_DATA EXCERPTS_
---------------

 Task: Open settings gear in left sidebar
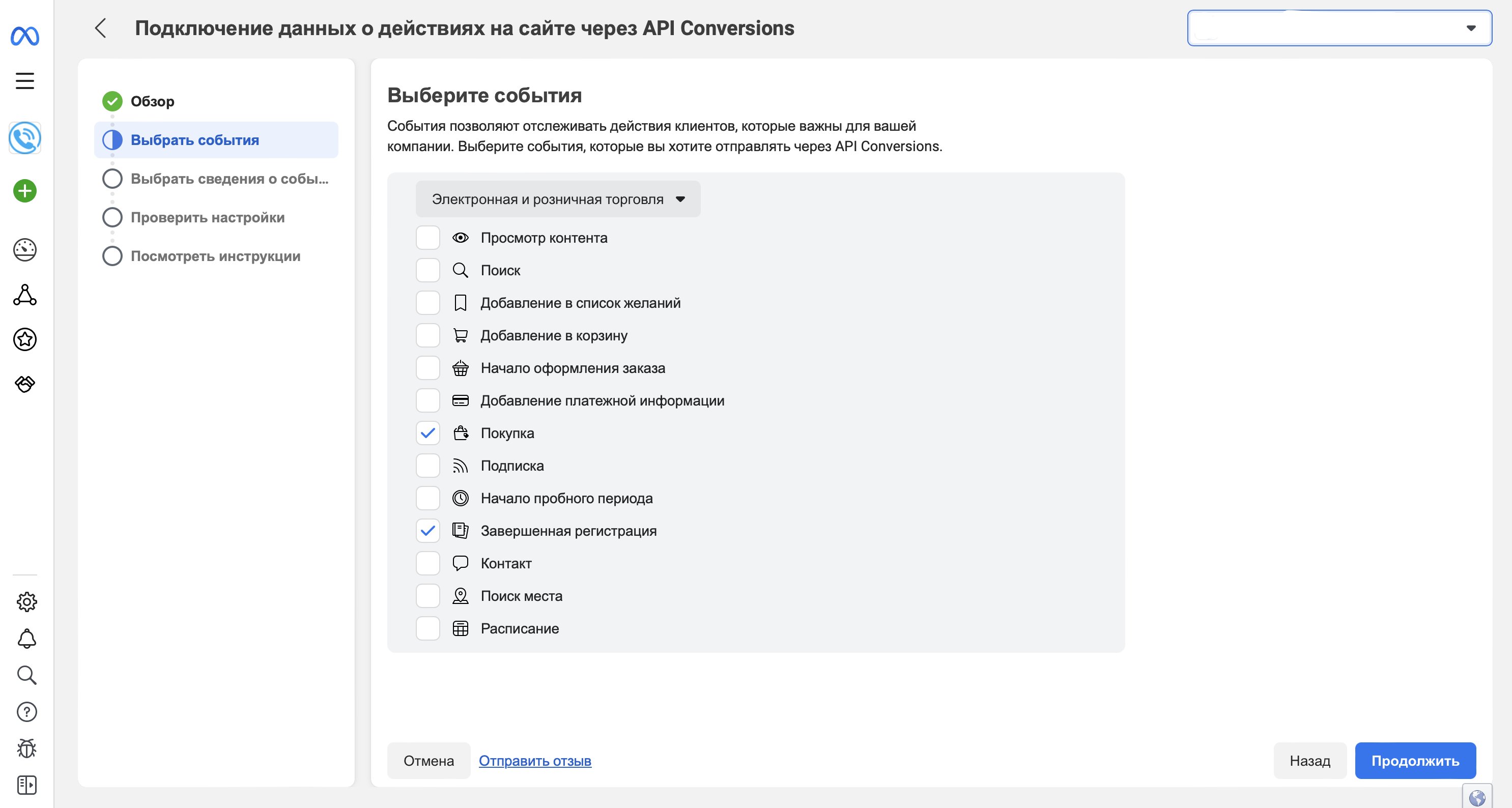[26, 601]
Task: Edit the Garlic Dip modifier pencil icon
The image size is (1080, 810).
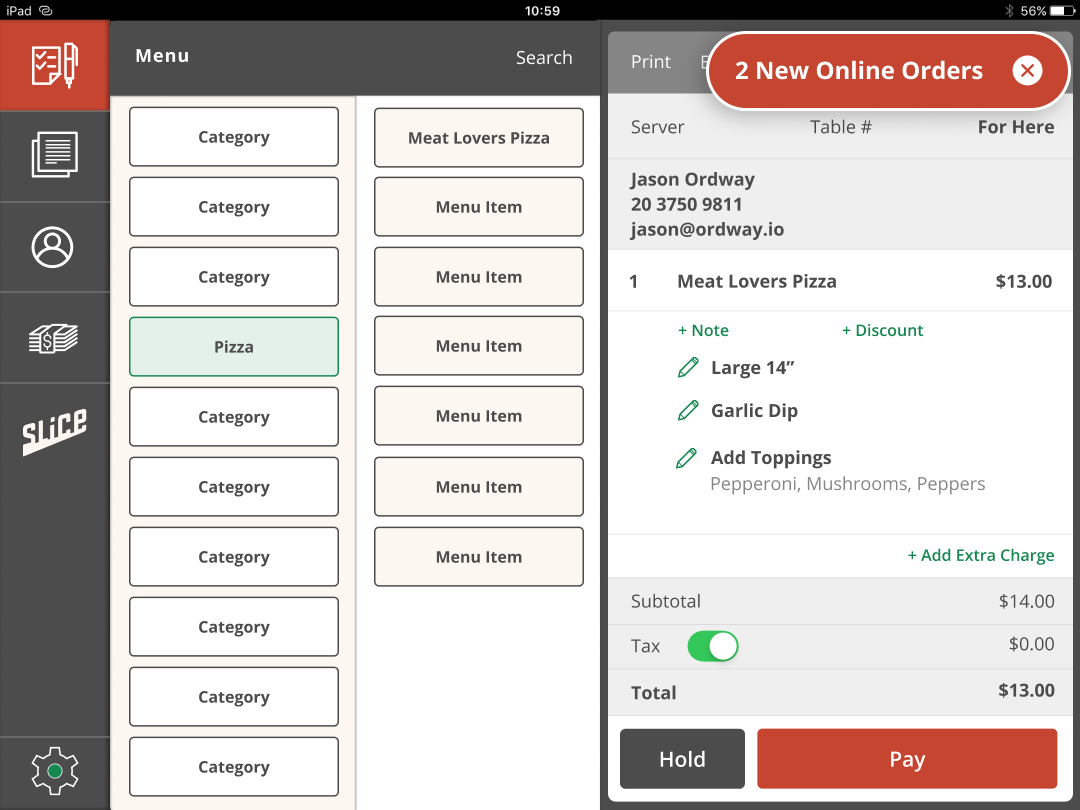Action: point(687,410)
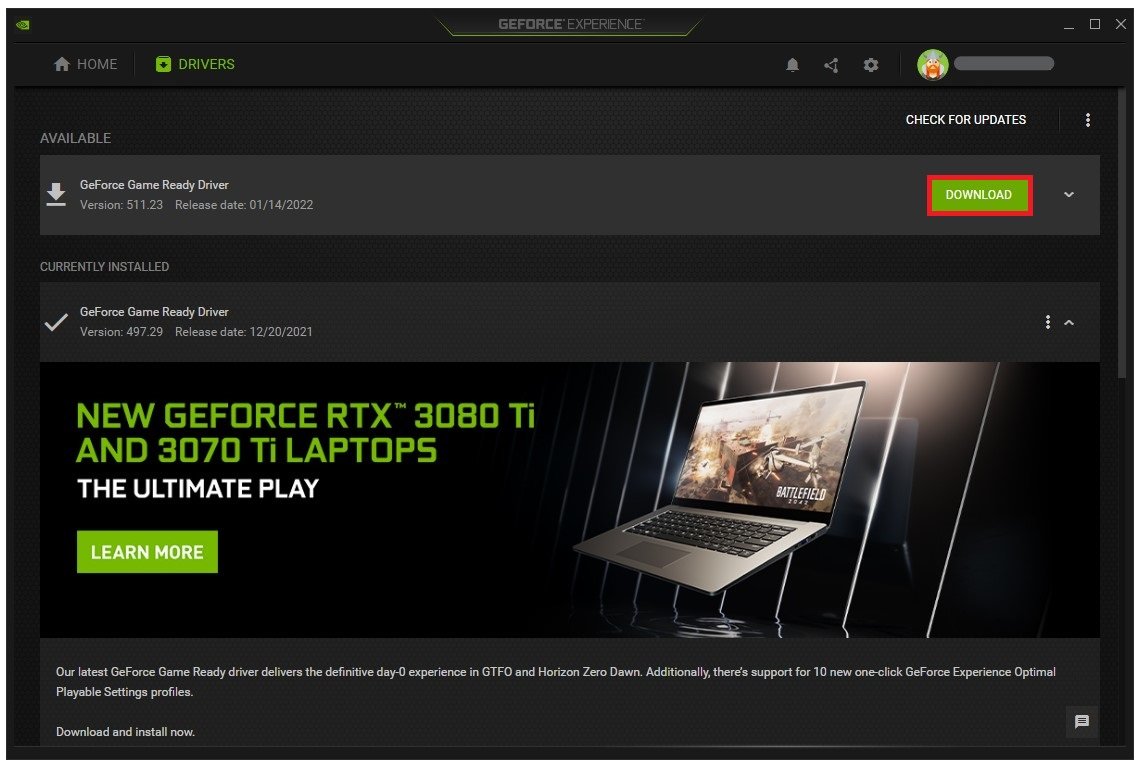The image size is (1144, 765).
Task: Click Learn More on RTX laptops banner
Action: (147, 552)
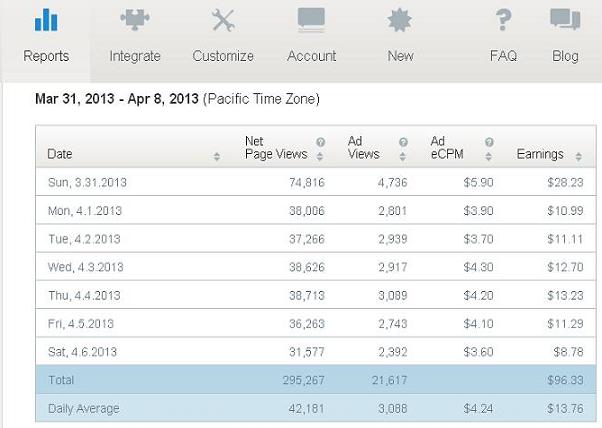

---------------

_WORK TO BE COMPLETED_
Give the listing again exactly, excluding pictures.

_SOLUTION FOR THIS PROBLEM_
 Task: Open settings gear in left sidebar
[26, 601]
Task: Edit the Garlic Dip modifier pencil icon
The image size is (1080, 810).
Action: point(687,410)
The image size is (1144, 765).
Task: Click Learn More on RTX laptops banner
Action: (147, 552)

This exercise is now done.